*INSTRUCTIONS FOR THE TASK*
Rewrite everything from the start of the data down to the line holding "I want to click on help-icon: ?, so", replacing "Identify" with "Find" and keeping everything else the same. Leave the pictures out.

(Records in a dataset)
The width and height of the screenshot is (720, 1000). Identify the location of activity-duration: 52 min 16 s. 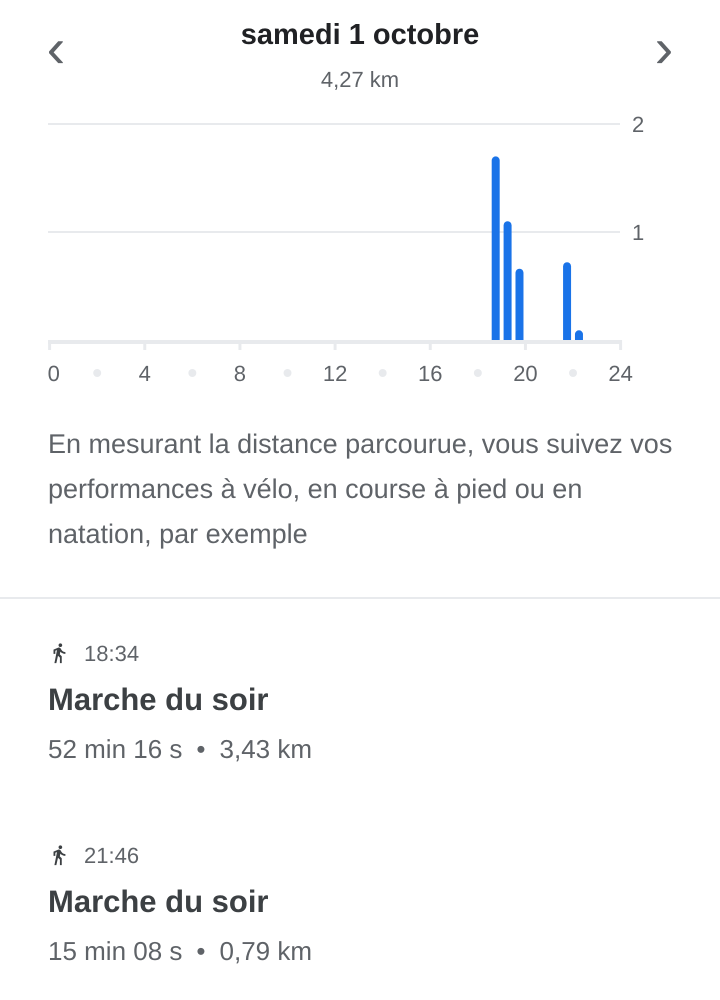
(115, 750).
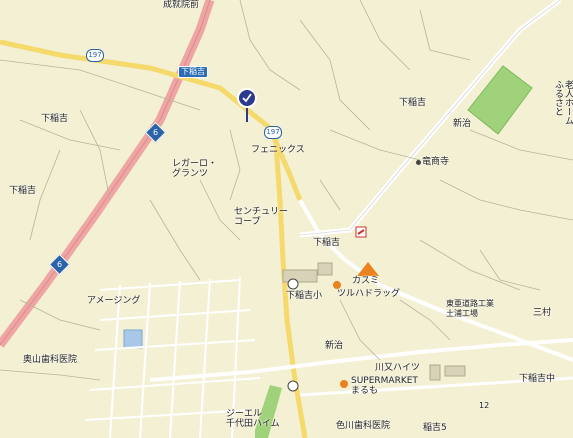  I want to click on place-label-niiharu-2: 新治, so click(334, 346).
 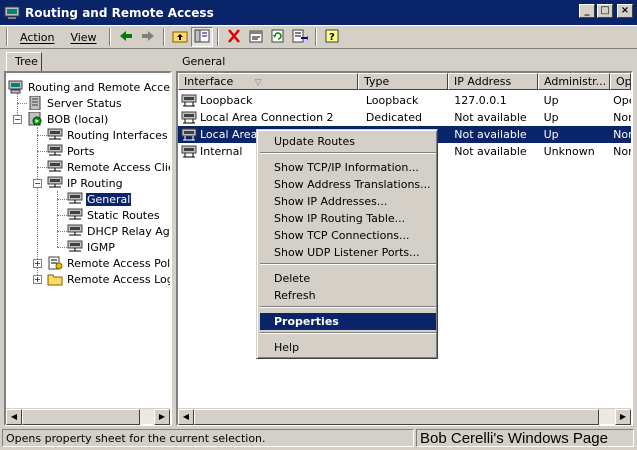 I want to click on help-icon: ?, so click(x=332, y=38).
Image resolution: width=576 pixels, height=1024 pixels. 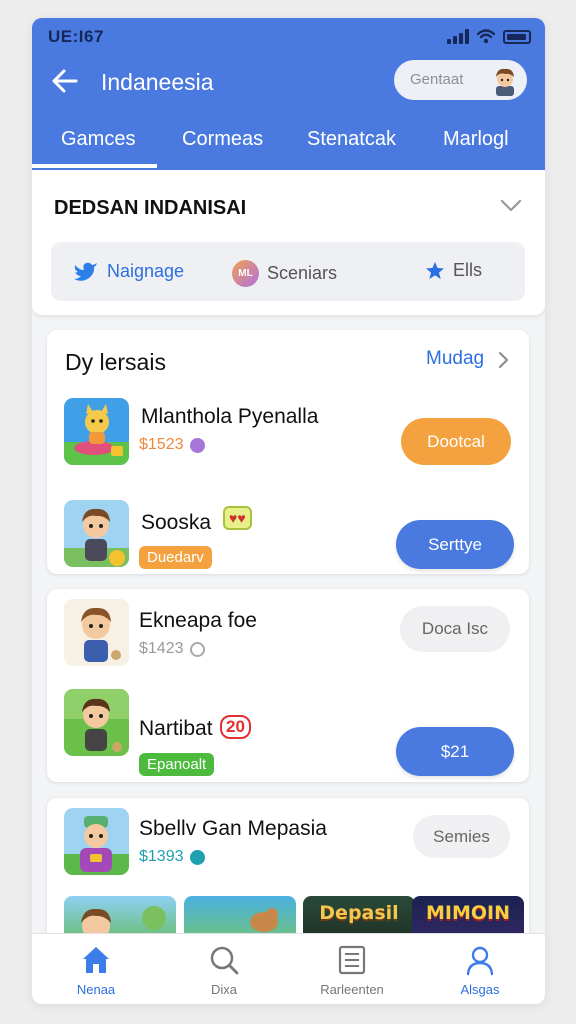 What do you see at coordinates (352, 990) in the screenshot?
I see `nav-label: Rarleenten` at bounding box center [352, 990].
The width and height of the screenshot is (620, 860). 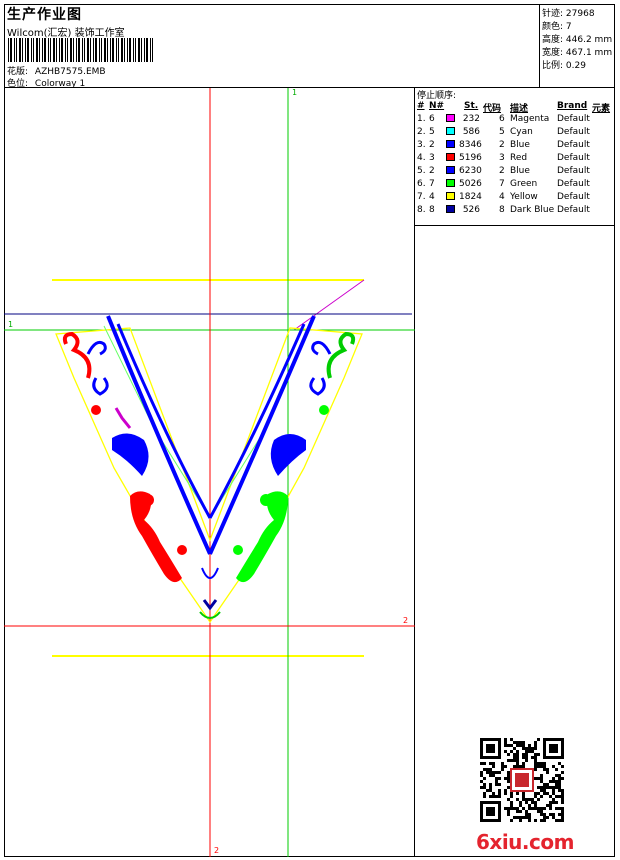 I want to click on row-desc: Red, so click(x=519, y=158).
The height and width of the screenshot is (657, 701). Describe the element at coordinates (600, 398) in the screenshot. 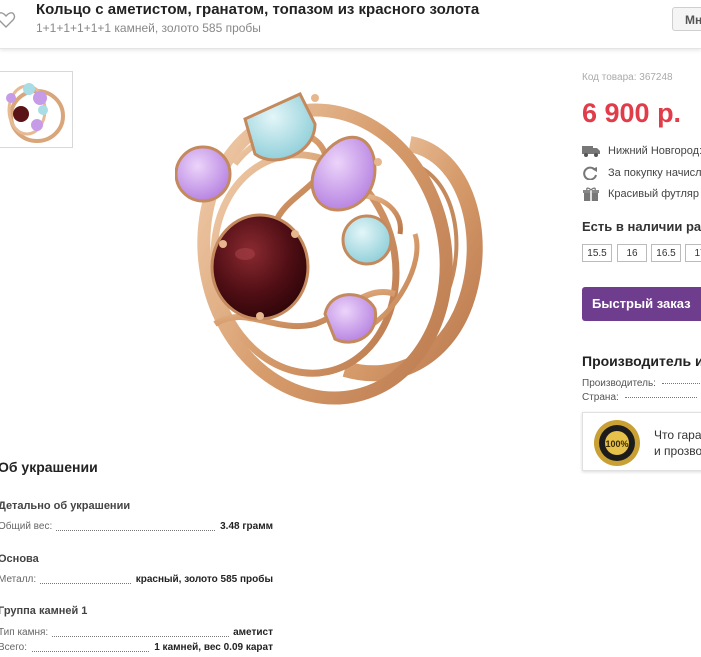

I see `country-label: Страна:` at that location.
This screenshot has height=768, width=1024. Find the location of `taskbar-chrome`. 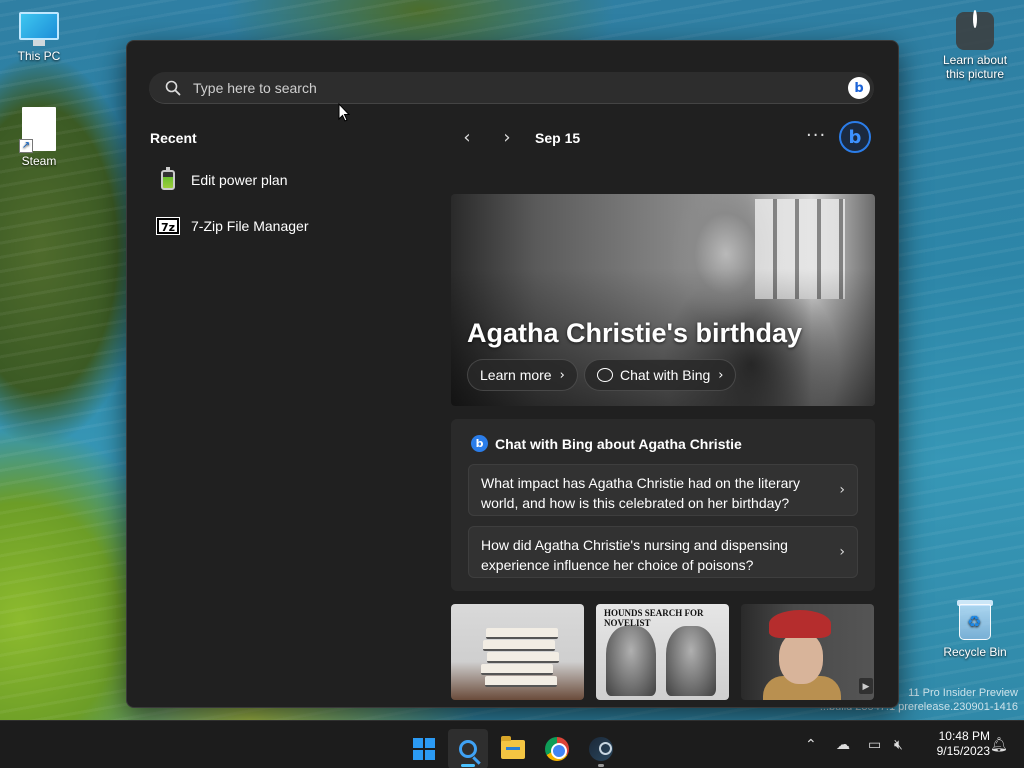

taskbar-chrome is located at coordinates (557, 748).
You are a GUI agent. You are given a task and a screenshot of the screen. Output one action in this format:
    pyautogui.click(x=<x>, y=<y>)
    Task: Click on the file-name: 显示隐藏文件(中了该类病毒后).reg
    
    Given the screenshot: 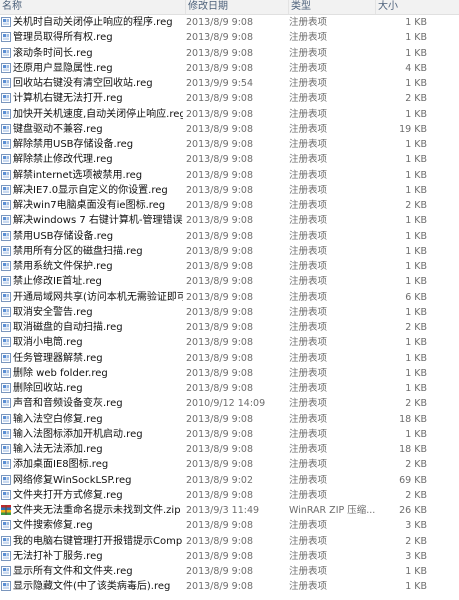 What is the action you would take?
    pyautogui.click(x=92, y=587)
    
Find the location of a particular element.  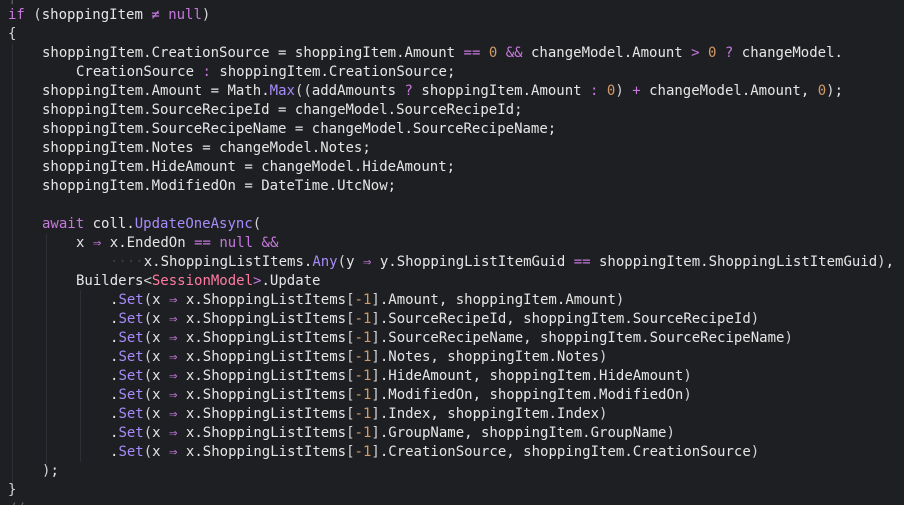

code-line: shoppingItem.Notes = changeModel.Notes; is located at coordinates (206, 148).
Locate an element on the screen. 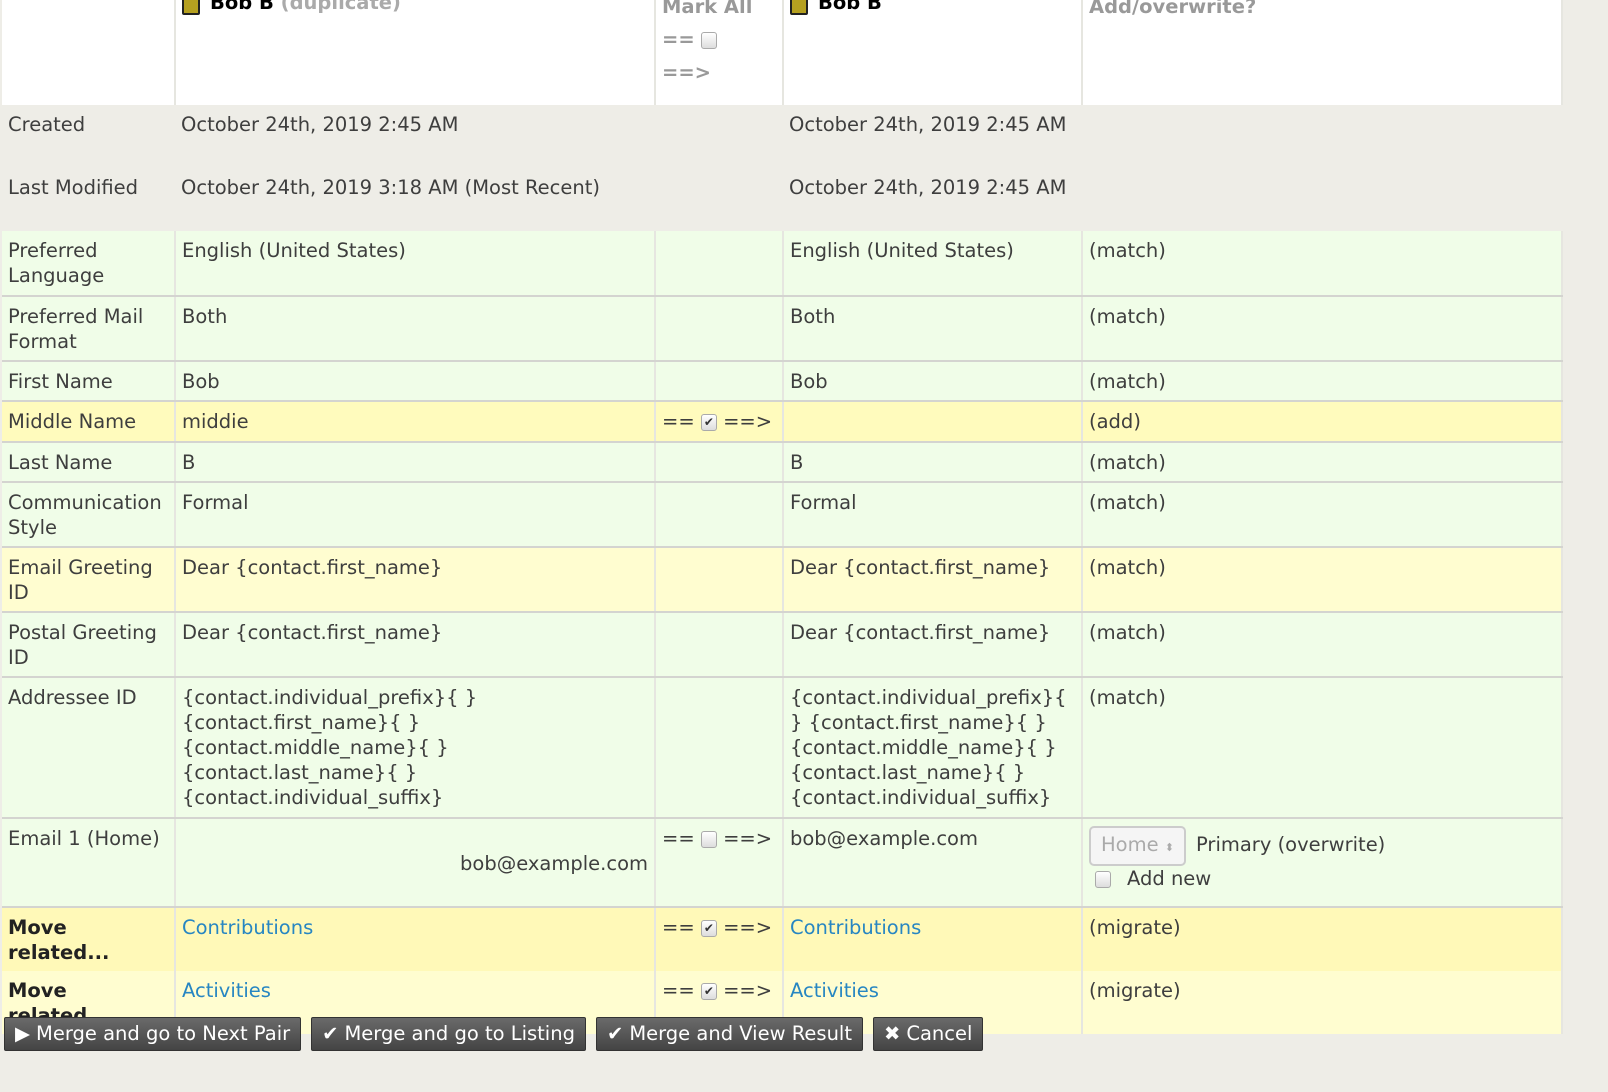  field-label: Preferred Mail Format is located at coordinates (89, 329).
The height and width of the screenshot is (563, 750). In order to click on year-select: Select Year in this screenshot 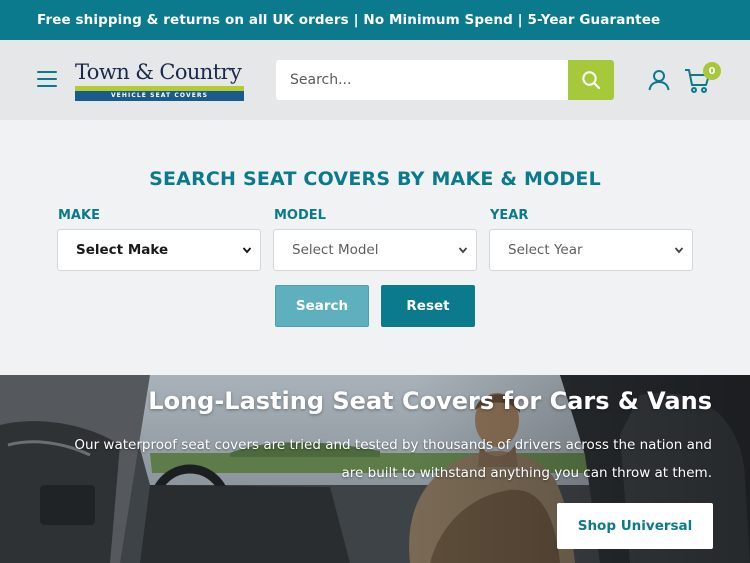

*EXERCISE OUTPUT*
The width and height of the screenshot is (720, 1000). Find the location of activity-duration: 52 min 16 s. 
(115, 750).
  I want to click on place-label-niiharu-2: 新治, so click(334, 346).
  I want to click on help-icon: ?, so click(x=332, y=38).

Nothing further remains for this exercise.